** begin SUPPLIED MATERIAL **
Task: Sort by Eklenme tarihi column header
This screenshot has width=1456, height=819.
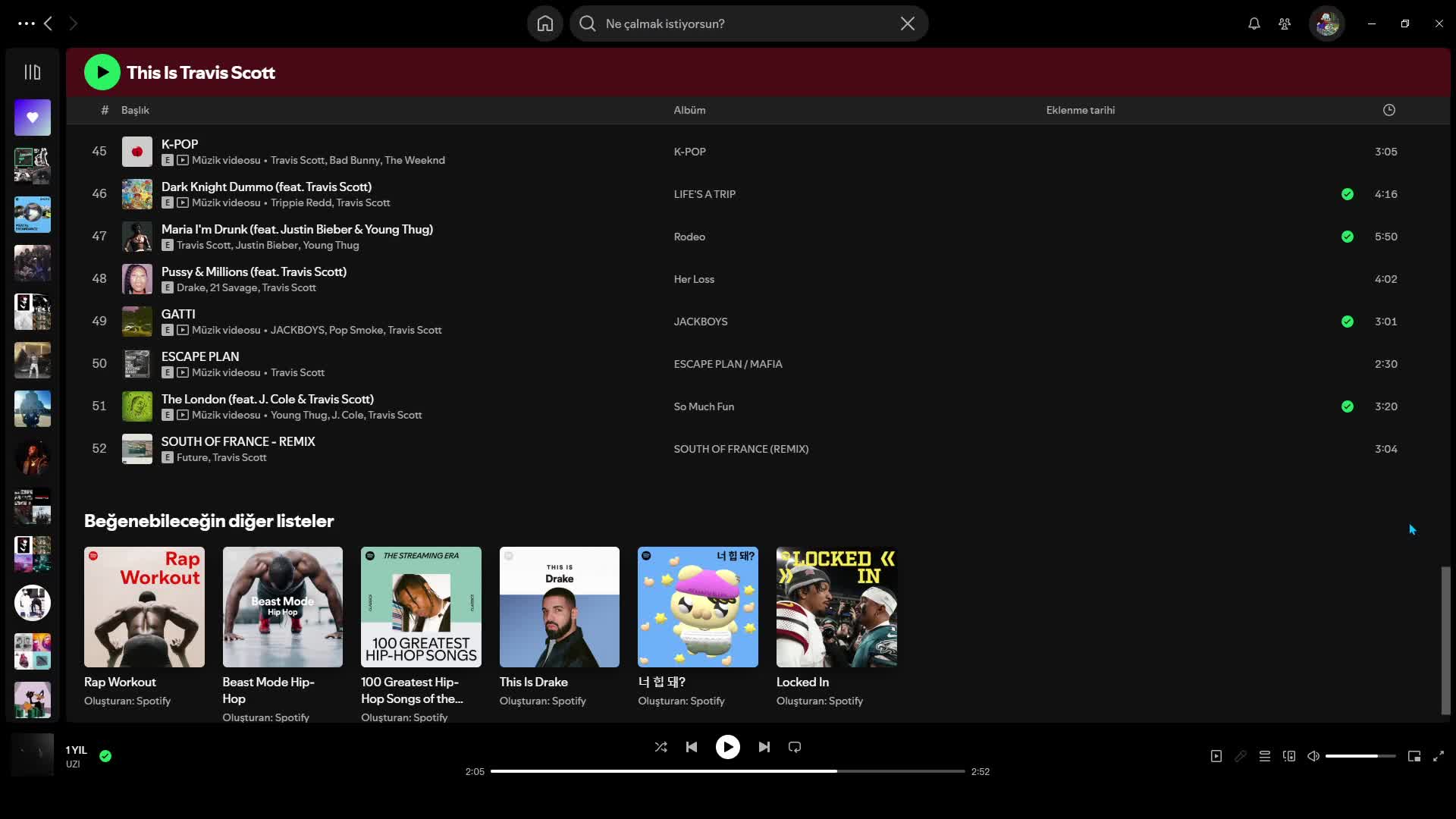Action: click(1080, 110)

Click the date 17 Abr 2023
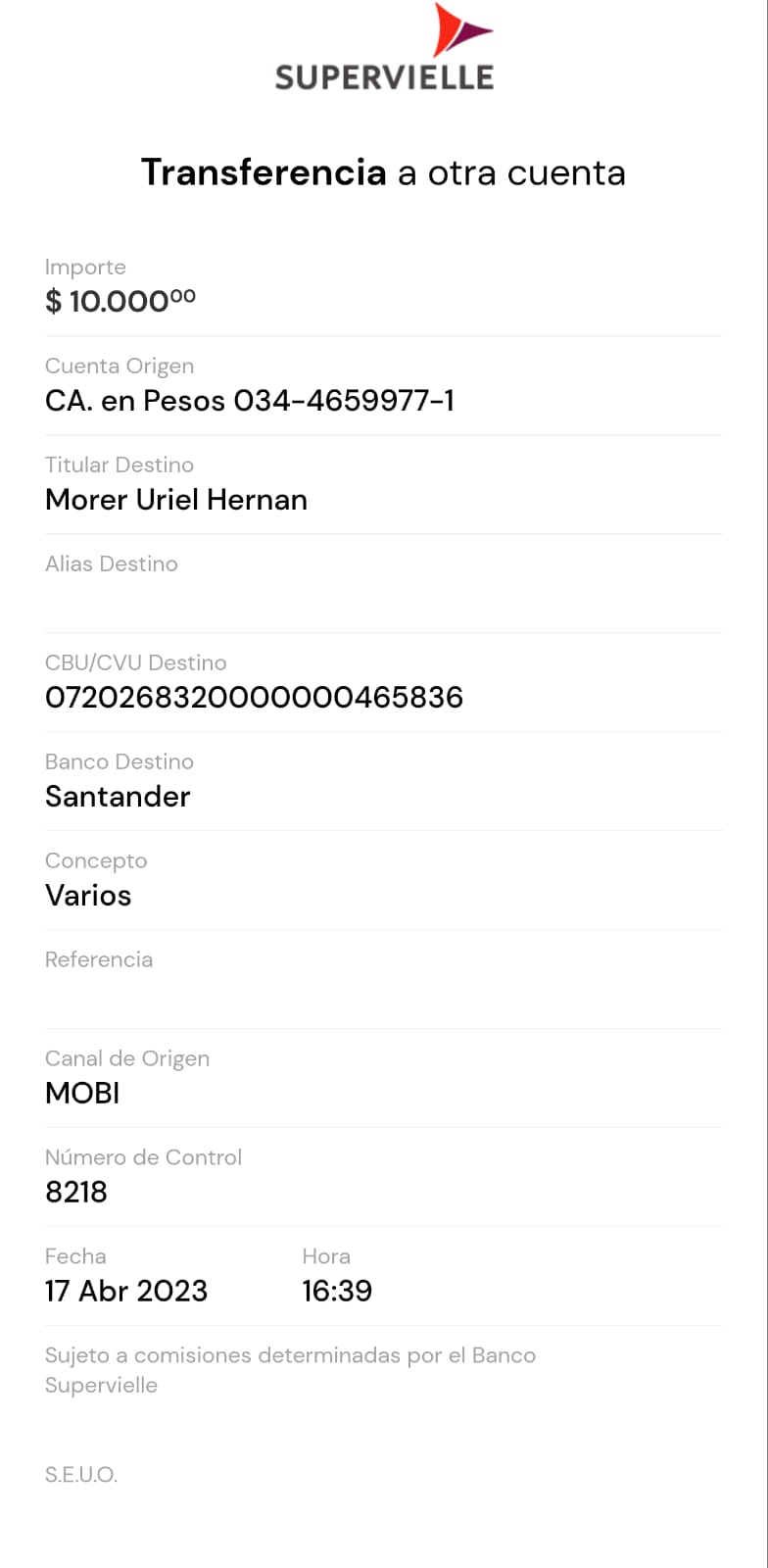[x=126, y=1292]
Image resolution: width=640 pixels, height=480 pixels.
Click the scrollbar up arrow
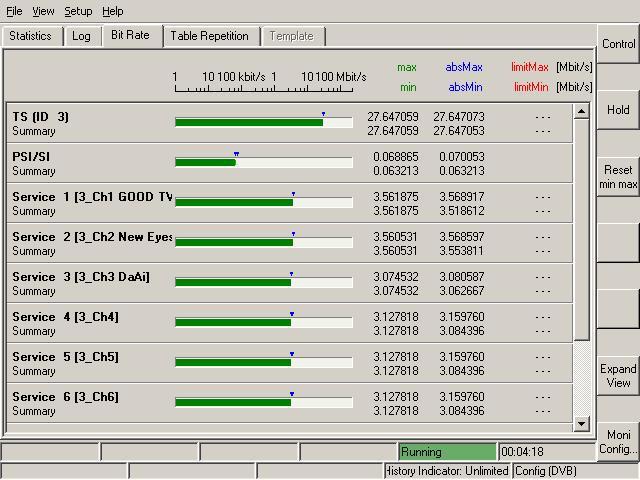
** end SUPPLIED MATERIAL **
[WHAT IS EXPECTED]
Please pull out each line of the material above that contains the string "width", treating uppercase and lowercase as different.

[FINAL ANSWER]
This screenshot has width=1456, height=819.
Image resolution: width=640 pixels, height=480 pixels.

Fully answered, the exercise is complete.